Aim of the exercise: Both the line with "How do I perform: Mute" and the line with "The image size" in the records below must appear in the output, along with every line between them, exactly and with nothing added.

*** Opening Working data ***

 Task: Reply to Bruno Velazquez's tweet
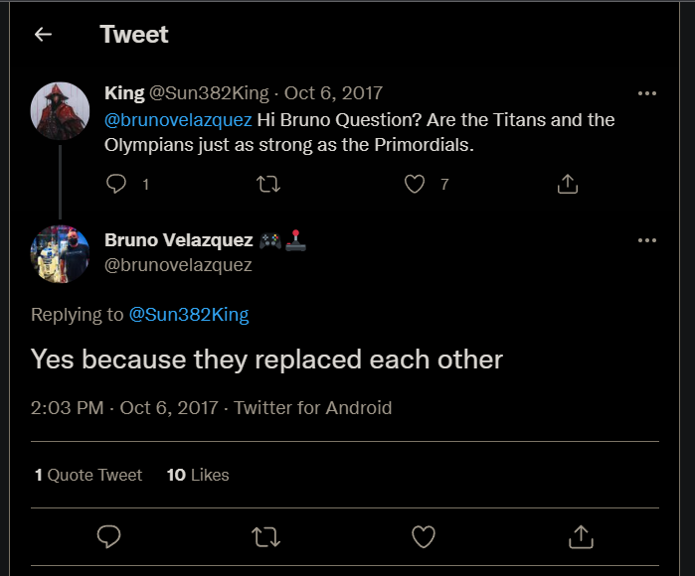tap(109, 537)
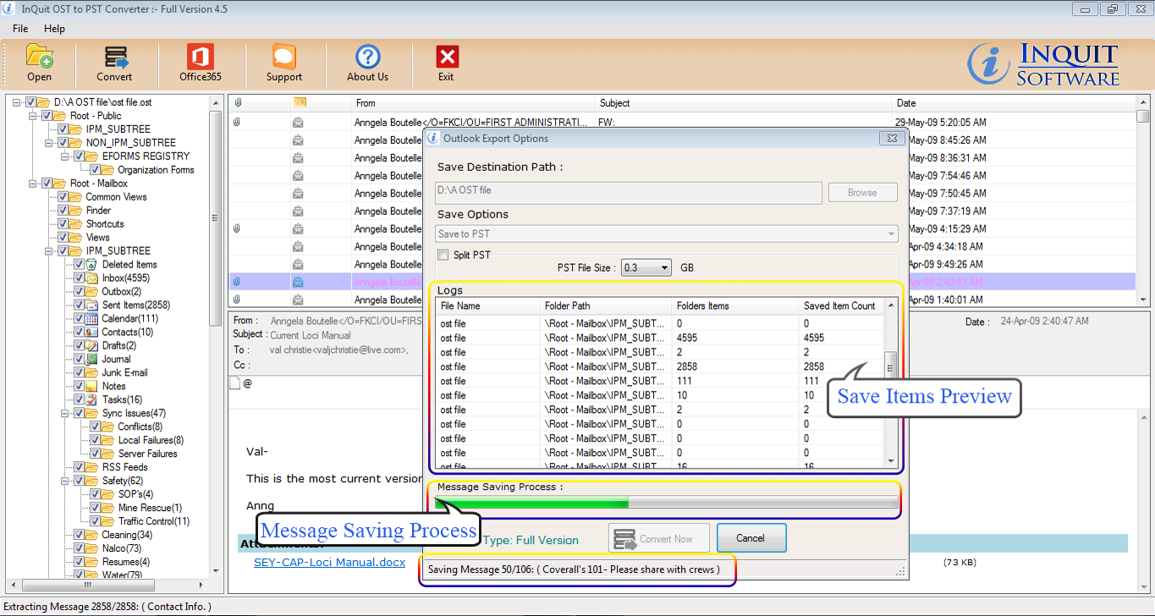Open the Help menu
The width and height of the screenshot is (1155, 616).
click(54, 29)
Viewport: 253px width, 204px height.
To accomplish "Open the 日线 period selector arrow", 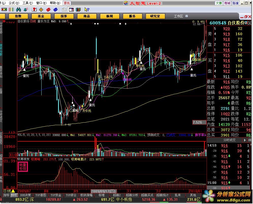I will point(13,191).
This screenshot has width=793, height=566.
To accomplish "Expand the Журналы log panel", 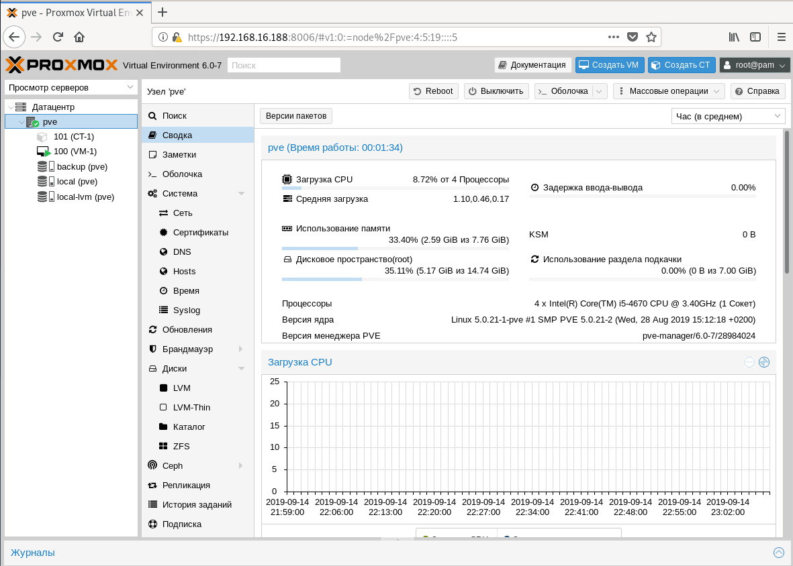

*** Closing Working data ***
*** Opening Working data ***

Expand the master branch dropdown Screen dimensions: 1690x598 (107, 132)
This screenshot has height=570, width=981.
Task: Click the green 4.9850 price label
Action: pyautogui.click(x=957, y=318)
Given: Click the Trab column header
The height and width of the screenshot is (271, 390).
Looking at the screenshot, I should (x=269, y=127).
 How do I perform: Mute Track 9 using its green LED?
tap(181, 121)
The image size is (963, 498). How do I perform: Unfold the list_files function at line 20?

*** Closing Working data ***

Task response:
 How do I perform: Mute Track 9 using its green LED?
tap(181, 121)
The image size is (963, 498). How do I perform: Unfold the list_files function at line 20?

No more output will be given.